Question: In a recent newsletter, Dave Hunt refers to being "born of water" and being "born of the Spirit" as both being the spiritual birth of a person. Could you please explain that position further?
Response: There can be no question concerning "born of the Spirit." It is the expression "born of water" that raises questions. Certainly it cannot mean baptismal water, inasmuch as Paul clearly shows there is no link between baptism and the gospel of salvation: "Christ sent me not to baptize, but to preach the gospel" (1 Cor:1:17). Of course, infant baptism and baptismal regeneration of any kind are grave heresies. Salvation requires faith, and baptism is only for those who have believed the gospel (Acts:2:41; 8:37;10:47,48, etc.)-impossible for a baby.
The Word of God, of course, of which the gospel is a vital part, is credited with effecting the new birth: "Being born again... by the word of God...the word which by the gospel is preached" (1 Pt 1:23,25). God's Word is depicted in many ways. It is the seed sown in Matthew 13, Mark 4, and Luke 8: "The seed is the word of God" (Lk 8:11). It is also the living water of eternal life: "If any man thirst, let him come unto me, and drink" (Jn:7:37); "Whosoever drinketh of the water that I shall give him shall never thirst..." (Jn:4:14); "Whosoever will, let him take the water of life freely" (Rv 22:17).
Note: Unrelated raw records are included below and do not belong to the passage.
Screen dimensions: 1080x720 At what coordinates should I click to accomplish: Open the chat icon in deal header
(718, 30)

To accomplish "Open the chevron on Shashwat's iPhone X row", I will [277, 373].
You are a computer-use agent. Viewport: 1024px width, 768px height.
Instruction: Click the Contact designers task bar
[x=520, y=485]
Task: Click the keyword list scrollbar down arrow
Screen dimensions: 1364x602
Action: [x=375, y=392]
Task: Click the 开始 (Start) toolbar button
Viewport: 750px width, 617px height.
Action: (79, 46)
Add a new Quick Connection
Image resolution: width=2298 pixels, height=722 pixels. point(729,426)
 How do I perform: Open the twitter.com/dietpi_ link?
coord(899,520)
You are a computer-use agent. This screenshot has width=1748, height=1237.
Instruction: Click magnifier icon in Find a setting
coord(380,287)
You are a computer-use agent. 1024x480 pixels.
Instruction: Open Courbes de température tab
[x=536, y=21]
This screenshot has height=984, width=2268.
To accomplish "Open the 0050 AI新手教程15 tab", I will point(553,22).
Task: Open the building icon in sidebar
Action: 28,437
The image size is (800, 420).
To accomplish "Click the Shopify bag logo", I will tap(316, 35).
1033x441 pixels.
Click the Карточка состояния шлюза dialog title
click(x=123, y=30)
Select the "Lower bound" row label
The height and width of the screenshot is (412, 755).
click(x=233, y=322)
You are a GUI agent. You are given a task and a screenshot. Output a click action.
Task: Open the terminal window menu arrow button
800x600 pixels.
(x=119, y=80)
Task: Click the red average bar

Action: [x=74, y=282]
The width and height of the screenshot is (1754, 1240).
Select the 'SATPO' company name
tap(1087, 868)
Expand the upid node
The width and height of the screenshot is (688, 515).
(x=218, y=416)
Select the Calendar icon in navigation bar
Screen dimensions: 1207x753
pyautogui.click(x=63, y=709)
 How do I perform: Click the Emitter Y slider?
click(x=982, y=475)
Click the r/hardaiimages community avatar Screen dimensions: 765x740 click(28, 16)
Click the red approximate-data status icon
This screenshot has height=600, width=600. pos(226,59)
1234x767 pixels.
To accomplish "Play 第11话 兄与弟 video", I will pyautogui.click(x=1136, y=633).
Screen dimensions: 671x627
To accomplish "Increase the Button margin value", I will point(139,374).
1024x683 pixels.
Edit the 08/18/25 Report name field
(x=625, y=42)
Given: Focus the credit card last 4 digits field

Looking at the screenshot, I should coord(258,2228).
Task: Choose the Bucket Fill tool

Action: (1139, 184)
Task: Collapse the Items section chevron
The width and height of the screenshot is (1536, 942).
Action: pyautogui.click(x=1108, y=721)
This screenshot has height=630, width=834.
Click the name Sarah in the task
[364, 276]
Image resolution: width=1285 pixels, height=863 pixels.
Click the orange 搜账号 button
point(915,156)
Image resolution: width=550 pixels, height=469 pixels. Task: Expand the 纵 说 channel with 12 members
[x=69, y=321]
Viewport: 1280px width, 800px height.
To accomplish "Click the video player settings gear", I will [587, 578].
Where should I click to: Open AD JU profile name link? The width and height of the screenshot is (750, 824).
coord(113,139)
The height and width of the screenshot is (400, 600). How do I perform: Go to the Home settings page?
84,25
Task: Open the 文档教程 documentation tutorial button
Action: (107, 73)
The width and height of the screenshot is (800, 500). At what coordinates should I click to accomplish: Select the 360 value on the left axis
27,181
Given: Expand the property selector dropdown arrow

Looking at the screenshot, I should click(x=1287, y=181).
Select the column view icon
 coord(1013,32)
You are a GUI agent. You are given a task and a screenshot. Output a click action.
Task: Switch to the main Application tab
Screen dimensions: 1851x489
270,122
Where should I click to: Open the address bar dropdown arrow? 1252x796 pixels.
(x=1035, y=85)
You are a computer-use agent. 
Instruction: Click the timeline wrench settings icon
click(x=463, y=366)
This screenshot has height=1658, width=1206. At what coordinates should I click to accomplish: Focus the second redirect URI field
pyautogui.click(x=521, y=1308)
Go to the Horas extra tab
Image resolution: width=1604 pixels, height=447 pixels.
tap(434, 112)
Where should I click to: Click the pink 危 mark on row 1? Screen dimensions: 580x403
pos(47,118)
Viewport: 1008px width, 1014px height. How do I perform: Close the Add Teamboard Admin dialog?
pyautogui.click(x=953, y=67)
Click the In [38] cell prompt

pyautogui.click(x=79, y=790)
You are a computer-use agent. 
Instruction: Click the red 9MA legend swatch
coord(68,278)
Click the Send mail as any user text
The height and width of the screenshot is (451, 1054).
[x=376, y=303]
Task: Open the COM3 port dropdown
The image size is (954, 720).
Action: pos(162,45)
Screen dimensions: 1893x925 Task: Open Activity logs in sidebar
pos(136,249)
It is also shown to be like water that cleanses from sin in the process of the new birth: "Ye are clean through the word which I have spoken unto you" (Jn:15:3); "washing of water by the word..." (Eph:5:26).
No water other than the water of life in the Word of the gospel can be meant by the phrase, "born of water." Moreover, this water of life of the Word of God is essential to the new birth.